3. Il ressort des pièces du dossier que Mme B est un agent très impliqué
dans ses fonctions, évalué au niveau d'appréciation général " excellent " dans son entretien professionnel au titre de l'année 2020 en raison notamment de son investissement durant
la période de crise sanitaire et de sa capacité à remplacer des éducateurs pour garantir la prise en charge de jeunes placés. Toutefois, pour relever que Mme B rencontrait des difficultés managériales qui ont contribué à l'émergence de tensions au sein de son équipe et qu'elle devait renforcer son contrôle hiérarchique pour s'assurer du respect des règlementations en vigueur,
le directeur territorial de la protection judiciaire de la jeunesse Aube-Haute-Marne et le directeur interrégional de la protection judiciaire de la jeunesse Grand Est se sont référés, dans le compte-rendu d'entretien professionnel notifié à l'intéressée le 10 janvier 2023, au rapport relatif au fonctionnement de l'unité éducative d'hébergement collectif de Troyes sur la période
de 2018 à 2020, faisant suite à la mission d'inspection qui s'est déroulée de mars à mai 2021. Ainsi, la baisse d'items relatifs au niveau d'appréciation générale, à la manière de servir et à l'atteinte des objectifs de l'année écoulée, dans le compte-rendu d'entretien professionnel réalisé au titre de l'année 2021, est justifiée par des circonstances portant sur une période antérieure à celle pour laquelle Mme B a été évaluée, laquelle ne concerne que l'année 2021. Par suite, le compte-rendu d'entretien en litige est entaché d'une erreur de droit et doit pour ce motif être annulé.
D E C I D E :
Article 1er : Le compte-rendu d'entretien professionnel de Mme B au titre de l'année 2021 est annulé.
Article 2 : Le présent jugement sera notifié à Mme A B et au garde des sceaux, ministre de la justice.
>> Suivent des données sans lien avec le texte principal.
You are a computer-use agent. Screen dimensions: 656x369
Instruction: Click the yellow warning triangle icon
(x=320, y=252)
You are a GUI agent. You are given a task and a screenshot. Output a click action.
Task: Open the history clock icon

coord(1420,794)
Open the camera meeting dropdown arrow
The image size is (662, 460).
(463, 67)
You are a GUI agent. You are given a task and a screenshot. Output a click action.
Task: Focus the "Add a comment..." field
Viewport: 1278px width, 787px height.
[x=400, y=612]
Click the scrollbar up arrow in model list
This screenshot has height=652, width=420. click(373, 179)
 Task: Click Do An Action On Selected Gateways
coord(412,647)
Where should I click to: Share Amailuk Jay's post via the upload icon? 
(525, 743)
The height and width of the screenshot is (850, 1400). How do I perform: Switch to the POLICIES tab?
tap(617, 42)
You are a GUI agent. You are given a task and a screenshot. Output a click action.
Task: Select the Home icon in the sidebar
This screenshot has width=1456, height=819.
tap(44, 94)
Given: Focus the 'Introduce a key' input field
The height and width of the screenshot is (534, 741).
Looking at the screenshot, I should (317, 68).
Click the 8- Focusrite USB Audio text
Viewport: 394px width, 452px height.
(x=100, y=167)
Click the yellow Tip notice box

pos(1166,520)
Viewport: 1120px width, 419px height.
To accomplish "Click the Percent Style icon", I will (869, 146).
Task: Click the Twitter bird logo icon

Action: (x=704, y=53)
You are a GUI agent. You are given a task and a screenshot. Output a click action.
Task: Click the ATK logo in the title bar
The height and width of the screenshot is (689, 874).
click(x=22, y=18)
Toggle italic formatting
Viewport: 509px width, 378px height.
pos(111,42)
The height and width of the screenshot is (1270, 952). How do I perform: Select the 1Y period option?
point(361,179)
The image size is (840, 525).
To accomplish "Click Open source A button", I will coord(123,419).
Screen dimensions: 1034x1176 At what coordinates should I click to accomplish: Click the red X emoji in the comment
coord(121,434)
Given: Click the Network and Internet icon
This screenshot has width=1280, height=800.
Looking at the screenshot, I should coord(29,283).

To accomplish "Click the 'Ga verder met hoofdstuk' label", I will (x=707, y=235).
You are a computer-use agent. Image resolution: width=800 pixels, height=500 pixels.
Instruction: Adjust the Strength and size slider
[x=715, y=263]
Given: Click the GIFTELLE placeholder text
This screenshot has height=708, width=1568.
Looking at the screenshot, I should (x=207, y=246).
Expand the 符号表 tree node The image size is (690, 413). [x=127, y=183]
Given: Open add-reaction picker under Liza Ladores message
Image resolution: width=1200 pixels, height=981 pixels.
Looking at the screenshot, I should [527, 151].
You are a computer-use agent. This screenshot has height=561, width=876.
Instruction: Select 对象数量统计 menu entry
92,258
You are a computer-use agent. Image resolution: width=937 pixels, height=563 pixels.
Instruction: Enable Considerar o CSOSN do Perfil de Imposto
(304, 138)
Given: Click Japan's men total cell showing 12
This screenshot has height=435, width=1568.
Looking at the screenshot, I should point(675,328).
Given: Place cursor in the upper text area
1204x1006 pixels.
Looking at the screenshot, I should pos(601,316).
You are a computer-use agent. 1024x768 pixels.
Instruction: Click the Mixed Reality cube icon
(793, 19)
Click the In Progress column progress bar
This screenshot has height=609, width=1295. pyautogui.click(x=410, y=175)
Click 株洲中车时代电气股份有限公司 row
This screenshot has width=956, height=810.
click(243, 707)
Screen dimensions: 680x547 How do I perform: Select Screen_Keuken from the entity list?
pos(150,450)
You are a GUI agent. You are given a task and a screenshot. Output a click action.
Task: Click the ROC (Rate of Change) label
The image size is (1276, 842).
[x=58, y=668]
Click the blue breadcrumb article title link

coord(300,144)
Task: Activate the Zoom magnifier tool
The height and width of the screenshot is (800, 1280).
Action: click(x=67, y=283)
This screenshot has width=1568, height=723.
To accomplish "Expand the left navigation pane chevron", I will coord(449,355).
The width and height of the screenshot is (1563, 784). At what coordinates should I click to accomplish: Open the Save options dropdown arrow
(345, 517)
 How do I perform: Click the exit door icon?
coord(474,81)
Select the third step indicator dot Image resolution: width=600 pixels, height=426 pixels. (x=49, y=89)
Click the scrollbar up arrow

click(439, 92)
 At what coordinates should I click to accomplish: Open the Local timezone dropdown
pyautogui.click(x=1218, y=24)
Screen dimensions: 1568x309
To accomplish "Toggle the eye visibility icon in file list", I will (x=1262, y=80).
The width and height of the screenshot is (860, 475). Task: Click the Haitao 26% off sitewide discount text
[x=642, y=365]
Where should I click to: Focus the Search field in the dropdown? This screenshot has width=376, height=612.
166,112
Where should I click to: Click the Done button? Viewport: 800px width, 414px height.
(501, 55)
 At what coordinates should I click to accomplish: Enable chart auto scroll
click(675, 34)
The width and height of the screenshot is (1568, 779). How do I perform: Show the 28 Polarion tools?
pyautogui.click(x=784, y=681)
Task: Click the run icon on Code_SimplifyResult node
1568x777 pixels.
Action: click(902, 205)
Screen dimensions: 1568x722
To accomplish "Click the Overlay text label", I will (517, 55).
Délibéré après l'audience du 18 septembre 2024, à laquelle siégeaient :
M. Deschamps, président,
M. Amelot, premier conseiller,
M. Henriot, conseiller.
Rendu public par mise à disposition au greffe le 9 octobre 2024.
Le rapporteur,
signé
F. AMELOT
Le président,
signé
A. DESCHAMPS
Le greffier,
signé
A. PICOT
La République mande et ordonne au garde des sceaux, ministre de la justice en ce qui
le concerne ou à tous commissaires de justice à ce requis en ce qui concerne
les voies de droit commun contre les parties privées, de pourvoir à l'exécution de la présente décision.